Figure 6 Longitudinal affective auditory processing, sensory-motor and default mode collaborative network (peak MNI coordinate: 0, −24, 75) activity changes and behavior significance in the AD spectrum with ID group. Distribution of spontaneous activity changes in the conjunction sleep-related network after rTMS treatment in the AD spectrum with ID group, which covered affective auditory processing, sensory-motor and default mode collaborative networks, including the left postcentral gyrus (LpostCG) and right postcentral gyrus (RpostCG), left precentral gyrus (LpreCG), left middle temporal gyrus (LMTG), left superior temporal gyrus (LSTG), left paracentral lobule, and precuneus lobe. It showed a significant increase compared to baseline intrinsic activity. (a) The longitudinal difference in collaborative network activity at baseline was significantly correlated with PSQI (r=0.753, p=0.003) and sleep duration (r= −0.658, p=0.014), revealing that the stronger the spontaneous activity in this longitudinal difference network, the worse the sleep quality and the shorter the sleep duration.

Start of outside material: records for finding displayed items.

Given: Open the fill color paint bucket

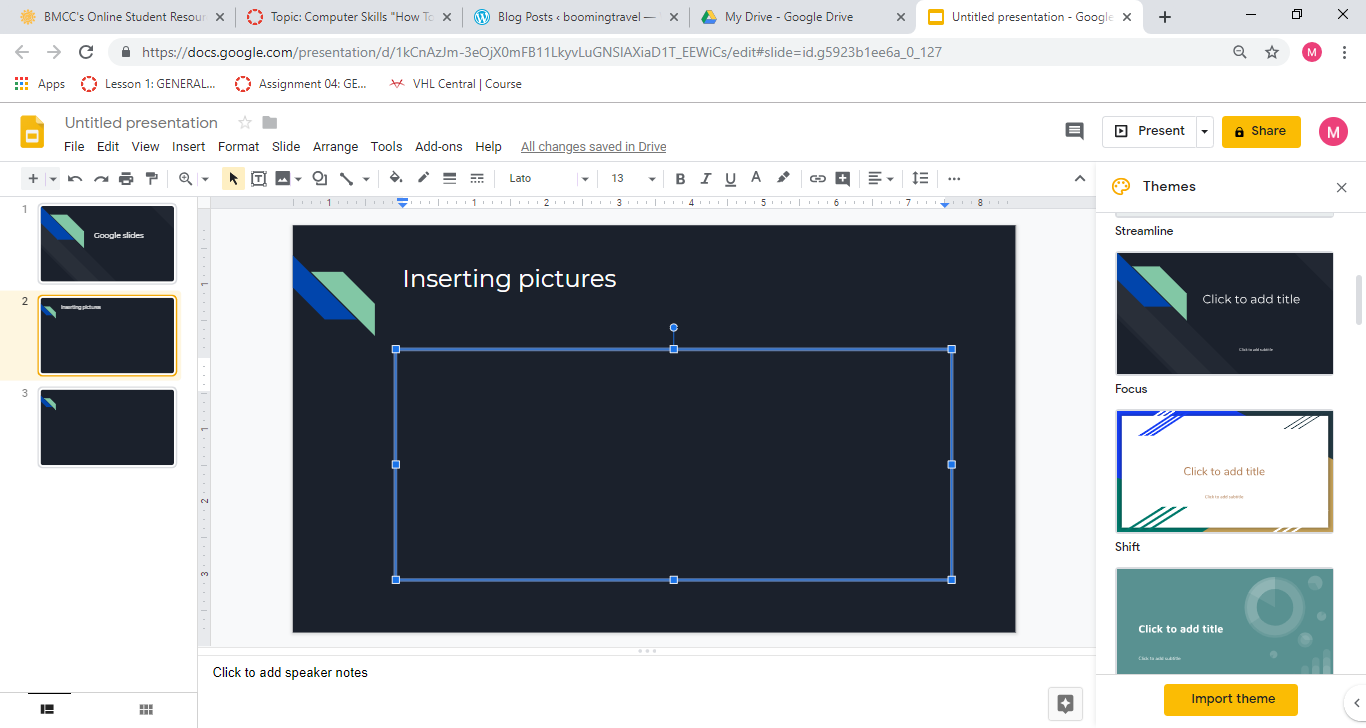Looking at the screenshot, I should point(396,179).
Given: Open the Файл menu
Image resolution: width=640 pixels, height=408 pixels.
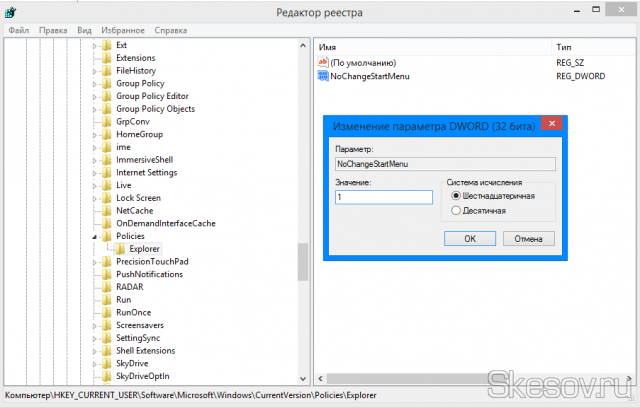Looking at the screenshot, I should coord(18,30).
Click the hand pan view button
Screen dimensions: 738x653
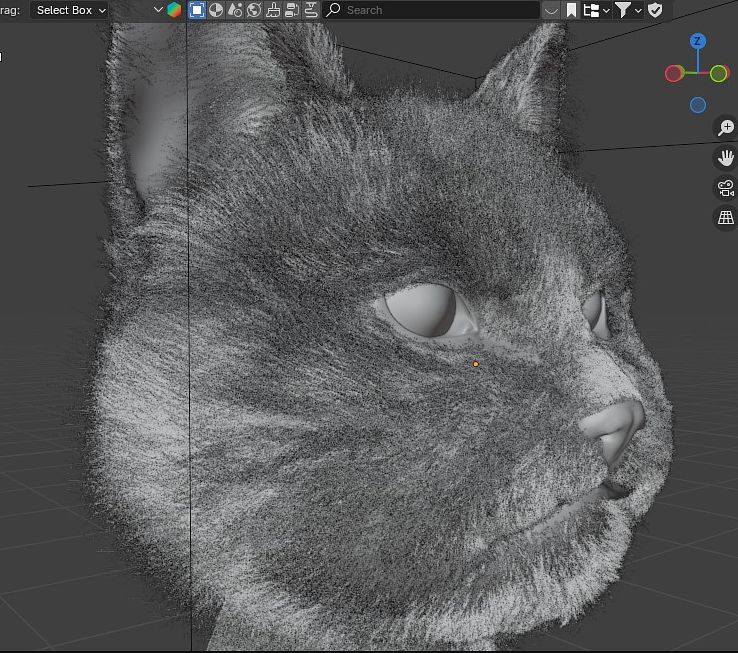point(726,158)
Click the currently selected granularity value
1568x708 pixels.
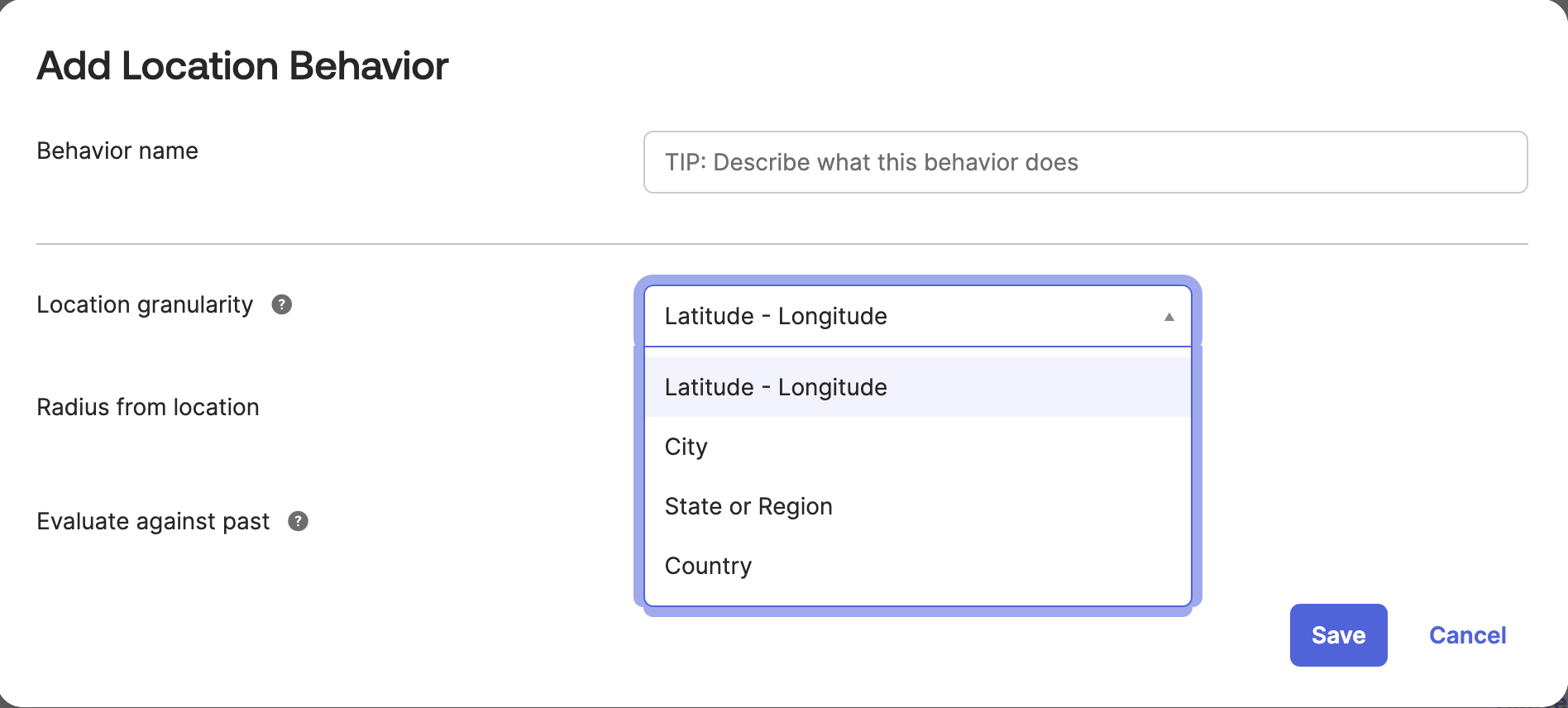tap(776, 315)
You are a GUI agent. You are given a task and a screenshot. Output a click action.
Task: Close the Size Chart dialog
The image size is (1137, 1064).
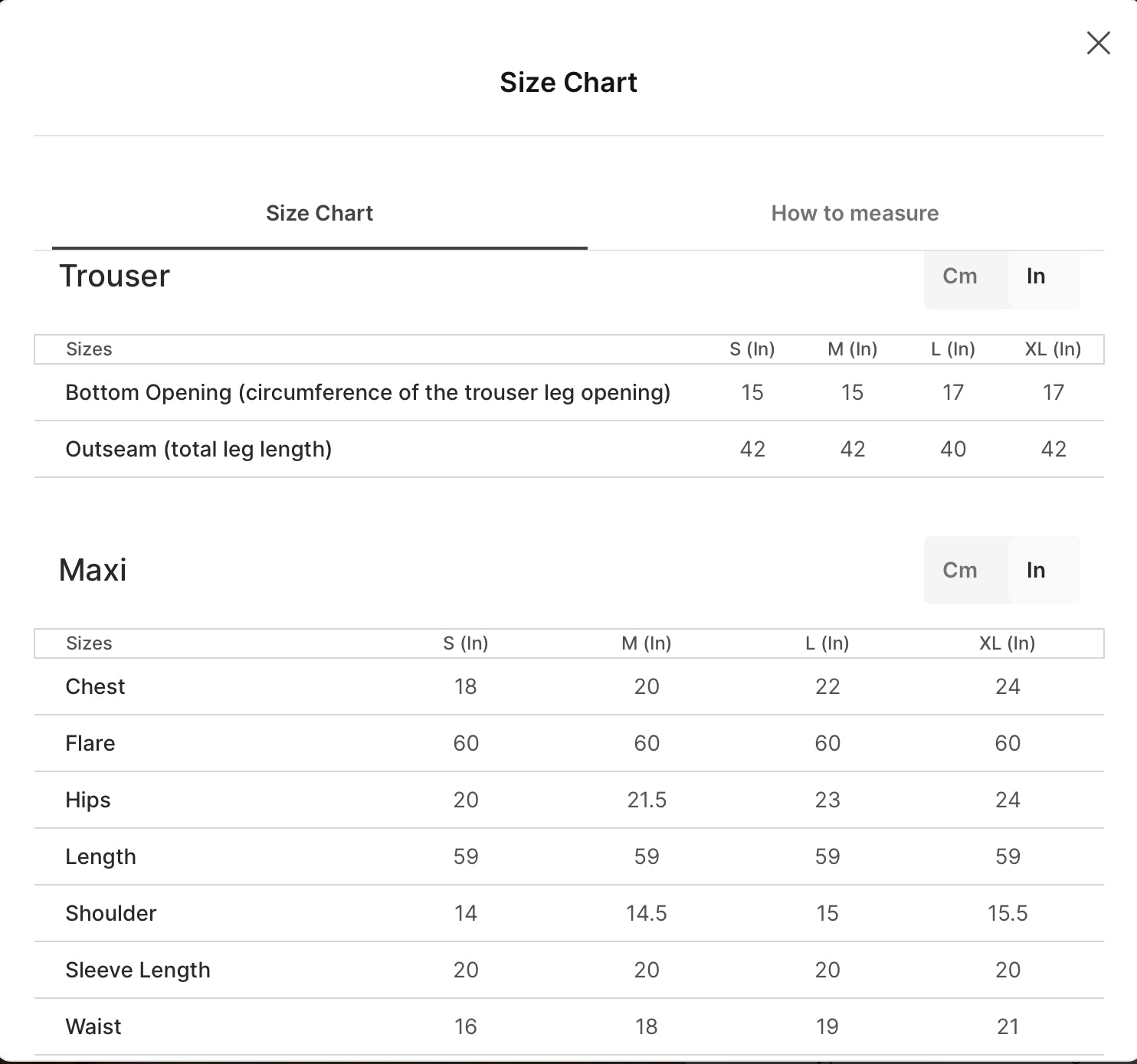coord(1099,43)
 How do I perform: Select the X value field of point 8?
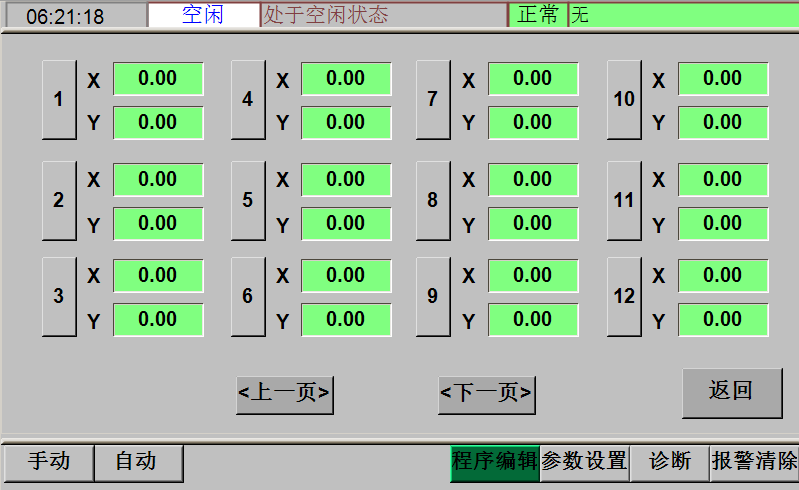533,180
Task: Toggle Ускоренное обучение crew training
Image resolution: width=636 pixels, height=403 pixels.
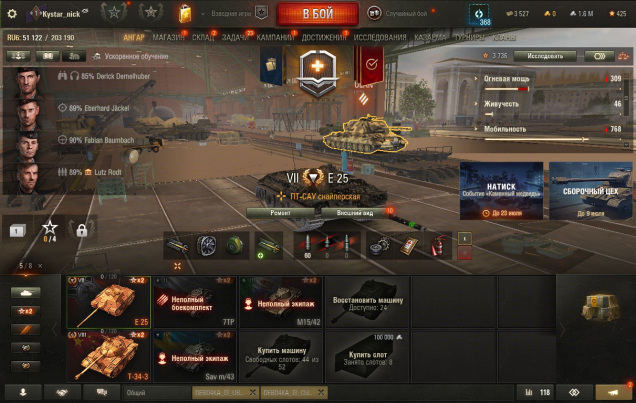Action: [x=131, y=56]
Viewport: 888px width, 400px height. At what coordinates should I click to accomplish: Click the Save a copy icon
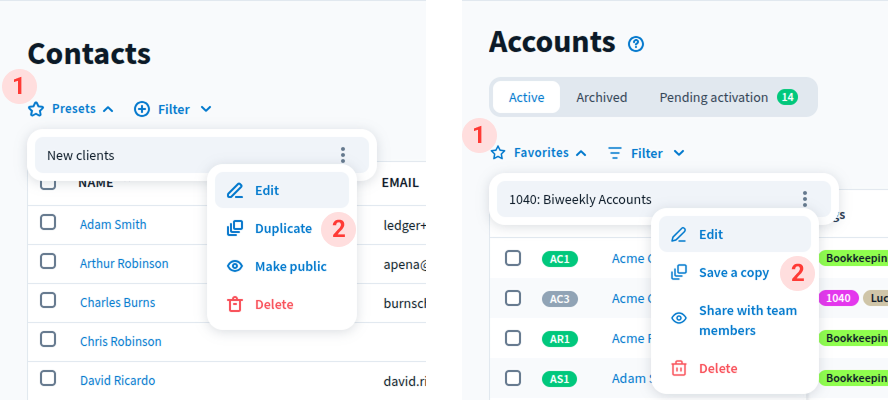point(679,272)
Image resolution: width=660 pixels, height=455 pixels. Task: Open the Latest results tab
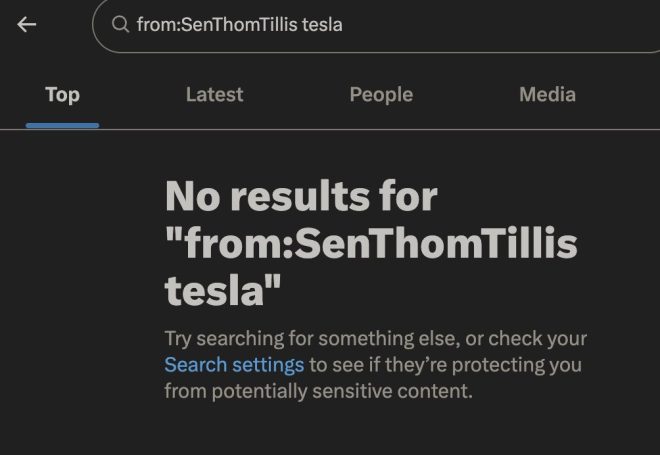pos(215,95)
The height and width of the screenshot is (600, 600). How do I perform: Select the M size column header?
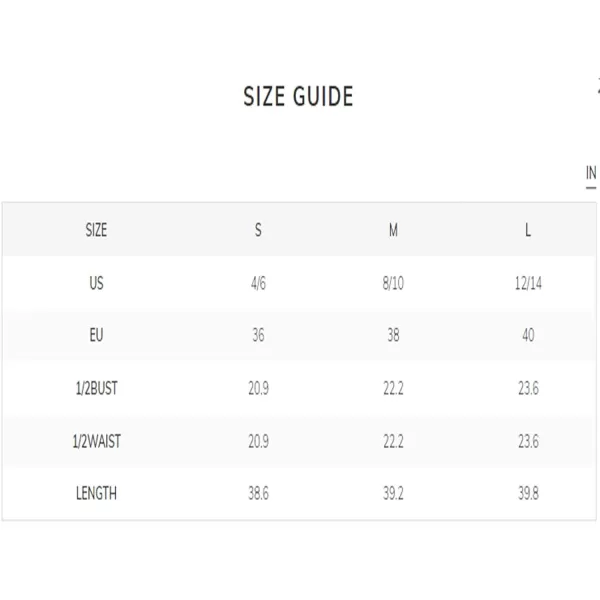click(x=393, y=230)
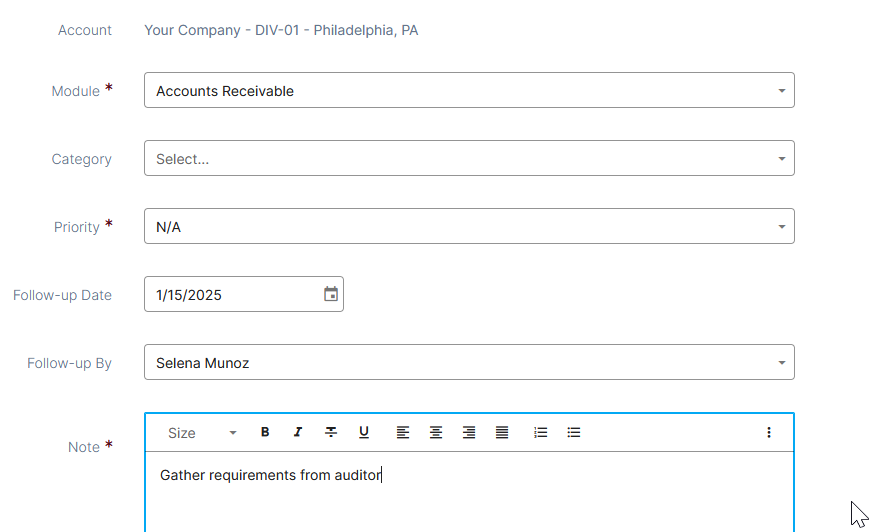Insert a bulleted list in note
The height and width of the screenshot is (532, 877).
(573, 432)
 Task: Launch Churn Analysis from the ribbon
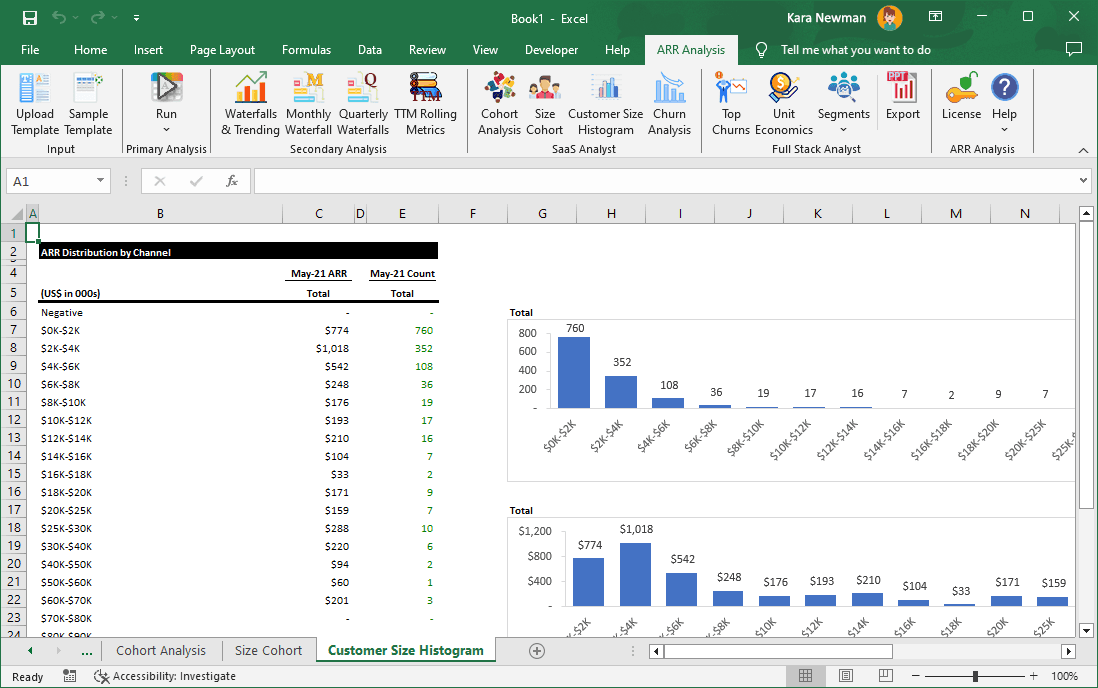(x=669, y=100)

The rTMS treatment in this collaborative network enhanced spontaneous activity, and the increased intensity correlated with sleep quality improvement within the group (PSQI changes, r = 0.556, p = 0.017; sleep duration changes, r= −0.520, p = 0.027). (b) The cognitive domain improvement was positively correlated with longitudinal differences in collaborative network activity changes in the AD spectrum with ID group after adjusting for differences in gender, age, educational level, HAMD and HAMA. That included MoCA changes (r=0.604, p=0.029), and episodic memory improvement, AVLT_S changes (r=0.655, p=0.015), AVLT_L changes (r=0.597, p=0.031), WMS-VR changes (r=0.599, p=0.031), the greater increase of spontaneous activity value in this intragroup longitudinal difference collaborative network was associated with more rise in memory function scores.

Discussion

Our study aimed to explore the functional mechanism of neuro-navigation guided rTMS in improving sleep and cognition in patients with the AD spectrum. The cognitive function of the two groups of AD spectrum patients with different sleep statuses was significantly improved after 4 weeks of rTMS treatment, mainly in episodic memory. In patients with the AD spectrum with ID, we found that the improvement in cognitive level was closely related to the change in sleep-related network activity.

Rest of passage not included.